**The data:**
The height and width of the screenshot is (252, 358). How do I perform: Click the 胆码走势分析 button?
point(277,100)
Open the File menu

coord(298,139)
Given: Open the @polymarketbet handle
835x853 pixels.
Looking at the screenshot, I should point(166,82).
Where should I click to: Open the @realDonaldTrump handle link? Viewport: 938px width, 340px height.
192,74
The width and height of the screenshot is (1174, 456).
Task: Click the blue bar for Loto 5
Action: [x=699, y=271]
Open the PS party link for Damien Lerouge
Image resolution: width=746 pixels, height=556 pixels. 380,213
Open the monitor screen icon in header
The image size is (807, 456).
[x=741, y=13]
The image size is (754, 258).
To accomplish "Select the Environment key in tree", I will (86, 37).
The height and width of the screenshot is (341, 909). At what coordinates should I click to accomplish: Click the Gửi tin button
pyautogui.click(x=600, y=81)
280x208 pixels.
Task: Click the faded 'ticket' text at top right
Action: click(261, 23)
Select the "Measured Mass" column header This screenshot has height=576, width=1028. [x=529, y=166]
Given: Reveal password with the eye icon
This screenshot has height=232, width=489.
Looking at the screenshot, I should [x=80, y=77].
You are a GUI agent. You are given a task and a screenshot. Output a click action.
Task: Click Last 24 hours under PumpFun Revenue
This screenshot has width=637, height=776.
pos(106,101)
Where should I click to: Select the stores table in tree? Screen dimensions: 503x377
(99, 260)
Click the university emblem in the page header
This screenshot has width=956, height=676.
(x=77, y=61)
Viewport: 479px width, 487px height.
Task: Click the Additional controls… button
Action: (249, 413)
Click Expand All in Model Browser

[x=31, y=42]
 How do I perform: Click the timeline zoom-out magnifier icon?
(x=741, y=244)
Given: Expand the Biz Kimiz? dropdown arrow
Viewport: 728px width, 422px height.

**What you will do:** Set each line down exactly, starting with the one that contains "This screenshot has height=232, width=489." and ending with the last line of the listing; add nothing else.

**Output below:**
This screenshot has height=232, width=489.
Looking at the screenshot, I should [x=80, y=77].
You are a GUI agent. You are given a task and a screenshot. Output a click action.
Task: Click Last 24 hours under PumpFun Revenue
This screenshot has width=637, height=776.
pos(106,101)
Where should I click to: Select the stores table in tree? Screen dimensions: 503x377
(99, 260)
Click the university emblem in the page header
This screenshot has width=956, height=676.
(x=77, y=61)
Viewport: 479px width, 487px height.
Task: Click the Additional controls… button
Action: (249, 413)
Click Expand All in Model Browser

[x=31, y=42]
 How do I perform: Click the timeline zoom-out magnifier icon?
(x=741, y=244)
Given: Expand the Biz Kimiz? dropdown arrow
Viewport: 728px width, 422px height.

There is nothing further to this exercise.